Lenin hörte aufmerksam zu, was ich ihm dazu und über das Verhalten der Kommunistischen Partei wie der reformistischen Partei- und Gewerkschaftsführer im einzelnen berichtete. Er saß dann einige Minuten schweigend da, in Nachsinnen versunken. »Ja«, sagte er endlich, »es ist in Polen gekommen, wie es gekommen ist, wie es vielleicht kommen mußte. Sie kennen doch alle die Umstände, die bewirkt haben, daß unsere tollkühne, siegessichere Vorhut keinen Nachschub von Truppenmassen und Munition und nicht einmal von genug trockenem Brot erhalten konnte. Sie mußte Brot und anderes Unentbehrliche bei den polnischen Bauern und Kleinbürgern requirieren. Und diese erblickten in den Rotarmisten Feinde, nicht Brüder und Befreier.

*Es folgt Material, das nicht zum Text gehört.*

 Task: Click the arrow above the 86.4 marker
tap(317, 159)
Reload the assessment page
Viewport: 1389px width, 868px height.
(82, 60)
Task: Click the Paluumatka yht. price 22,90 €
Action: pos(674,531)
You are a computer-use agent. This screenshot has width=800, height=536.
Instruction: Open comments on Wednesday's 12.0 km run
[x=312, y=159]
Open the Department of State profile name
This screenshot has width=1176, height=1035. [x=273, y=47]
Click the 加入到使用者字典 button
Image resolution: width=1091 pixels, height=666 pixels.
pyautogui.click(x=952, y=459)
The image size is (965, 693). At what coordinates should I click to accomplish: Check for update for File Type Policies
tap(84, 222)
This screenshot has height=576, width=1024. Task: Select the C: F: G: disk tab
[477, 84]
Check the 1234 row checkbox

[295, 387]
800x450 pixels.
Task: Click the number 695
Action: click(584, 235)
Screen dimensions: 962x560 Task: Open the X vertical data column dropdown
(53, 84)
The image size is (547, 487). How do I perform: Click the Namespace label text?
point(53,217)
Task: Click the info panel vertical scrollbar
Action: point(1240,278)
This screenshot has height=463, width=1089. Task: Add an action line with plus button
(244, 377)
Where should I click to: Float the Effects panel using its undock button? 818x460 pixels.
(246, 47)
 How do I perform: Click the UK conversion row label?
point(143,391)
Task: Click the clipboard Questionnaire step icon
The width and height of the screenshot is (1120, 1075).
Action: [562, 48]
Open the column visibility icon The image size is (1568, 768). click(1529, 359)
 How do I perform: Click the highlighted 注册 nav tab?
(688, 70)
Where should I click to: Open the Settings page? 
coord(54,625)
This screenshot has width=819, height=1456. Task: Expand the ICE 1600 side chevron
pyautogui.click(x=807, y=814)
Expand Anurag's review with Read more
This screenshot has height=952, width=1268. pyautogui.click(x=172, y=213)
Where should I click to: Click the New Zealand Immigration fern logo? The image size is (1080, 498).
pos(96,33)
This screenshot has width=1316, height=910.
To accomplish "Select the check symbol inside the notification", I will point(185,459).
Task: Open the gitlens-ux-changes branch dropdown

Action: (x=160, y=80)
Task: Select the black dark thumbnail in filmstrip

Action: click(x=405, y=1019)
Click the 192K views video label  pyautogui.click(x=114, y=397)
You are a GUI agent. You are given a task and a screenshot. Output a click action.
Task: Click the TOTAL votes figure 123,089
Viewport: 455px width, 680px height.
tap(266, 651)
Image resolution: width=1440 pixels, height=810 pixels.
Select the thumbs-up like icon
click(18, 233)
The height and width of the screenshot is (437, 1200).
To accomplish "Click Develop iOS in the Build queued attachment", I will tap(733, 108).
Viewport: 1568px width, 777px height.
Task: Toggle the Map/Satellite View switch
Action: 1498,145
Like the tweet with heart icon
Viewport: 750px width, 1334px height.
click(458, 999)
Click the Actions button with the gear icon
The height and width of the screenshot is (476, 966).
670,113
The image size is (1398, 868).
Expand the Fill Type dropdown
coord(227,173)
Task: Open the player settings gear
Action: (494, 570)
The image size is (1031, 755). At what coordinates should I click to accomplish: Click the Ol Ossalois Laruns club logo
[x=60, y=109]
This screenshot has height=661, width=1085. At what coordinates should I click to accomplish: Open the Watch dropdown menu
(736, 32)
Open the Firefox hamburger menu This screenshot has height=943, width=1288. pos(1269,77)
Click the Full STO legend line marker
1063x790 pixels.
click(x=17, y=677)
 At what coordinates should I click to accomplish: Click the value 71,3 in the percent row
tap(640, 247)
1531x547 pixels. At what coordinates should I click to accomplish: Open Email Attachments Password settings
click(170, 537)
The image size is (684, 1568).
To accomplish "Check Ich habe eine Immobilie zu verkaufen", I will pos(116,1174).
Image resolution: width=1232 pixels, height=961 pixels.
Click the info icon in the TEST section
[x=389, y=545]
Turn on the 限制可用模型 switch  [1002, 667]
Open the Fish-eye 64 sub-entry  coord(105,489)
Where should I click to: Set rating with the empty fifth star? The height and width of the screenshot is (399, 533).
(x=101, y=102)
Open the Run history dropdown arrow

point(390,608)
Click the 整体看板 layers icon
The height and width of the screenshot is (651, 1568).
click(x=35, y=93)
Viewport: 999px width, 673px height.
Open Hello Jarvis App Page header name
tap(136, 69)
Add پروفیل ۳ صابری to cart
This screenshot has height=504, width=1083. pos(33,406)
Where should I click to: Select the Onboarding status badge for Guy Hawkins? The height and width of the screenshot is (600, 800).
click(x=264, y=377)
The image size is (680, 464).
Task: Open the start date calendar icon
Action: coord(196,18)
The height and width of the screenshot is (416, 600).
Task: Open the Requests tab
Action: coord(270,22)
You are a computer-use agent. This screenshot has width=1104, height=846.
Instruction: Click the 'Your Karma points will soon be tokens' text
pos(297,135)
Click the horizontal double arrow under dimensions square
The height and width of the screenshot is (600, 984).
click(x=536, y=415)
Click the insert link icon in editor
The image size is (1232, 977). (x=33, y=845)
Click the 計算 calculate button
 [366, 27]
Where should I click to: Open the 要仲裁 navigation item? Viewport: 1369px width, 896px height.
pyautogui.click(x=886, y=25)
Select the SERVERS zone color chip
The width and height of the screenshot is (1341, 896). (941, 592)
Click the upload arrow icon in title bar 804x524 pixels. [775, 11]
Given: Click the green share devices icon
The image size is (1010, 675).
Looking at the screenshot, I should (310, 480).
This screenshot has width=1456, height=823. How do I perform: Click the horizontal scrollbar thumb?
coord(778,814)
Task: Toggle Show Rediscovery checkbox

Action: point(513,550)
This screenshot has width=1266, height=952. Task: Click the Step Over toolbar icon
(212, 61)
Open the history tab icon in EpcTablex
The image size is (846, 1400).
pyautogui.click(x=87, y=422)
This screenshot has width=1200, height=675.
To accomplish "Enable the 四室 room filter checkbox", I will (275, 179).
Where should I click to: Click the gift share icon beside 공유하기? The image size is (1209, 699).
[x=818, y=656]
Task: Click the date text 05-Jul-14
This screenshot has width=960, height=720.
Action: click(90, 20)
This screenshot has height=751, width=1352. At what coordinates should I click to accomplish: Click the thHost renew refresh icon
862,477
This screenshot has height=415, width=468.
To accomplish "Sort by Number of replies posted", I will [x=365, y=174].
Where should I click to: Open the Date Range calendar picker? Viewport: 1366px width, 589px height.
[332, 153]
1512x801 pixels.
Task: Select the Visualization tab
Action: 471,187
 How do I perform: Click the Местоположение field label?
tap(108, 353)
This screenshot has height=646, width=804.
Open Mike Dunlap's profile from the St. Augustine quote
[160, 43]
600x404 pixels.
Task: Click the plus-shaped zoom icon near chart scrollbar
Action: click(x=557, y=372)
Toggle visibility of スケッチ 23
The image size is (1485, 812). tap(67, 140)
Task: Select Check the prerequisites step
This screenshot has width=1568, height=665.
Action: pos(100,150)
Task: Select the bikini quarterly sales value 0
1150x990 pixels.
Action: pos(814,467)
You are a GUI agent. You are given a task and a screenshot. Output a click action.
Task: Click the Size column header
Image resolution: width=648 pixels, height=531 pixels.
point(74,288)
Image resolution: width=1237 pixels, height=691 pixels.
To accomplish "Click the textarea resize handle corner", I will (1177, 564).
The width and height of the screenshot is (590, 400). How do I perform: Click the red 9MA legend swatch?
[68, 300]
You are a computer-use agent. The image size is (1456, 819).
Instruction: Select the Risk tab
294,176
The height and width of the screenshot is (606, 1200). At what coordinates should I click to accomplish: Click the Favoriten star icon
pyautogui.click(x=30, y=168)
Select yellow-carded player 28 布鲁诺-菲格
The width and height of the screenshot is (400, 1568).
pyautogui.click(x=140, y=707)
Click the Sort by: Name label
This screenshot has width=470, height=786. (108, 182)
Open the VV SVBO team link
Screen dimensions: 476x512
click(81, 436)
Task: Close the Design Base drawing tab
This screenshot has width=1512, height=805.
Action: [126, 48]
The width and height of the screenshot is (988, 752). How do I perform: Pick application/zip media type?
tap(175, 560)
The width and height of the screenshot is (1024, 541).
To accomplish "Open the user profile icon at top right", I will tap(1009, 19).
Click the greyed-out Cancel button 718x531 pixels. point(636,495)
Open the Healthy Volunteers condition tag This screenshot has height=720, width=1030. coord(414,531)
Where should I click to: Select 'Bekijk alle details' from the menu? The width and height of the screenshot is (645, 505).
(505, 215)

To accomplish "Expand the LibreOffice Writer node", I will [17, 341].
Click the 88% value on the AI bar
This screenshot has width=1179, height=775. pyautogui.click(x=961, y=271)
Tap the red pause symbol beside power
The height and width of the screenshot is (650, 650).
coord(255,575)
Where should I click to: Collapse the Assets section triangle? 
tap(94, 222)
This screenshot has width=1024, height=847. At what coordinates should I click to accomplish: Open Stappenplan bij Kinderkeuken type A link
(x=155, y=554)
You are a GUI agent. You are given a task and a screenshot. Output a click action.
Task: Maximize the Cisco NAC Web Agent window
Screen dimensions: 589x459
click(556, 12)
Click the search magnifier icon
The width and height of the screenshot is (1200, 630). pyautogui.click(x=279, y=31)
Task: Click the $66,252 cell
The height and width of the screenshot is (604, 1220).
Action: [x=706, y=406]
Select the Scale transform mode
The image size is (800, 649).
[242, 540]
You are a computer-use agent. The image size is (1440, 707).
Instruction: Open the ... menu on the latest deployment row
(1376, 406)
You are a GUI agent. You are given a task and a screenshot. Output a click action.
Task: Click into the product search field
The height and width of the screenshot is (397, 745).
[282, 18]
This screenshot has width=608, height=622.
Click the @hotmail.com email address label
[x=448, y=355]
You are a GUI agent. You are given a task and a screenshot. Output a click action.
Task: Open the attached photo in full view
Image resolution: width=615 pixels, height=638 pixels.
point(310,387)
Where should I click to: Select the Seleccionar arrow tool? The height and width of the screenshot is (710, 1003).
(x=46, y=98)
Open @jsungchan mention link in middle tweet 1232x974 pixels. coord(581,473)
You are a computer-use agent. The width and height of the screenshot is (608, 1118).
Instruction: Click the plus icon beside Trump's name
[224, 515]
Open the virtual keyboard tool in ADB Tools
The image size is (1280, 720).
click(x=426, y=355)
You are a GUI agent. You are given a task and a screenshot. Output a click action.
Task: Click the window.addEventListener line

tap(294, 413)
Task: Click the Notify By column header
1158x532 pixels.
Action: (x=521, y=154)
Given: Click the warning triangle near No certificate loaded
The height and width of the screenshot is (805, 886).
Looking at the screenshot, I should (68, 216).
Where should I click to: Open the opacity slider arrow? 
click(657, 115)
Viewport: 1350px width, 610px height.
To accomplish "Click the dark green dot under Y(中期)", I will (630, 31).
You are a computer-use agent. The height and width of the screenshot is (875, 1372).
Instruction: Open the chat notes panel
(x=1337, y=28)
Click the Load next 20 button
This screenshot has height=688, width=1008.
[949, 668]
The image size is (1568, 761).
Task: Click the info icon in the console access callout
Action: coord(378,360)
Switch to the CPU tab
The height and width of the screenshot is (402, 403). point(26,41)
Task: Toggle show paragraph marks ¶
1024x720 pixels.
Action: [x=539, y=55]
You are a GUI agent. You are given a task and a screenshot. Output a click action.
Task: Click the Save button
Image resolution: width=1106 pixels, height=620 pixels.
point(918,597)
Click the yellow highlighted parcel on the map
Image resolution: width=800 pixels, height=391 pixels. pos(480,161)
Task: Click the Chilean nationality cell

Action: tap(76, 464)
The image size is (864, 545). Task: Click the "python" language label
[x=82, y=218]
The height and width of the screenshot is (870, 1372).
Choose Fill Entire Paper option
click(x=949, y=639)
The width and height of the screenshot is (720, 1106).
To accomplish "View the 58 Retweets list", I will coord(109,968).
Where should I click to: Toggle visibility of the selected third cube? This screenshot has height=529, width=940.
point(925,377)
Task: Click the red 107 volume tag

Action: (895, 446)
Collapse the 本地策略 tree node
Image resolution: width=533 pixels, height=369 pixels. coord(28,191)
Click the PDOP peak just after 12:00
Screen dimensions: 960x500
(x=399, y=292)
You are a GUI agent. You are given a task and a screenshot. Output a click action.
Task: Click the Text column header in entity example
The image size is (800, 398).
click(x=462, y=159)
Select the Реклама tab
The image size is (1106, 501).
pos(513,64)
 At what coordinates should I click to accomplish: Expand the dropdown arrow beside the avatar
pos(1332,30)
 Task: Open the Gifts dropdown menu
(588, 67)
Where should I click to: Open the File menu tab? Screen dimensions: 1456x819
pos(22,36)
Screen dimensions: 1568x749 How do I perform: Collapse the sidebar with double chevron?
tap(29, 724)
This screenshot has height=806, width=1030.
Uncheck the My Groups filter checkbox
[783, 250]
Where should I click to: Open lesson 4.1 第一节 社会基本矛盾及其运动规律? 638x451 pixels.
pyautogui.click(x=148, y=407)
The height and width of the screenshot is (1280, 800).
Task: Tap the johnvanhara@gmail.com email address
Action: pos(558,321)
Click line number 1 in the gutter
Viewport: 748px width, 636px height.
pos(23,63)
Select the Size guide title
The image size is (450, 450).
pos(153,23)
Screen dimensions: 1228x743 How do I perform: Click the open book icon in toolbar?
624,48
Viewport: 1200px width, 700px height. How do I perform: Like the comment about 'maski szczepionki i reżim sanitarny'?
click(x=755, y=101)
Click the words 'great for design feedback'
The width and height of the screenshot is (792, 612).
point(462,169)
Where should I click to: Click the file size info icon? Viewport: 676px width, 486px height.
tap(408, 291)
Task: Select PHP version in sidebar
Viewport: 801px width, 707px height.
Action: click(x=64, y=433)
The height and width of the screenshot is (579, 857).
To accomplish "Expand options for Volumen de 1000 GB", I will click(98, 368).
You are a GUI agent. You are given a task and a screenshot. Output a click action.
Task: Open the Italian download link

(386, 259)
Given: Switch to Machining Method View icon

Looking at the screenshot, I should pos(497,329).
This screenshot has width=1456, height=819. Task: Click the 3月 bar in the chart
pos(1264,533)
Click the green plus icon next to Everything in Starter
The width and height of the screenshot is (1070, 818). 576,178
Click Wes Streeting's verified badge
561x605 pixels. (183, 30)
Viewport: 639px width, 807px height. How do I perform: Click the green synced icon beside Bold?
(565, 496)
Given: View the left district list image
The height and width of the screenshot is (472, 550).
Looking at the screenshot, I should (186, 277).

Sie fühlten, dachten und handelten keineswegs sozial, revolutionär, sondern national, imperialistisch. Die Revolution in Polen, mit der wir gerechnet hatten, blieb aus. Die Bauern und Arbeiter, von den Pilsudski- und Daszynski-Leuten beschwindelt, verteidigten ihre Klassenfeinde, sie ließen unsere tapferen Rotarmisten verhungern, lockten sie in Hinterhalte und schlugen sie tot.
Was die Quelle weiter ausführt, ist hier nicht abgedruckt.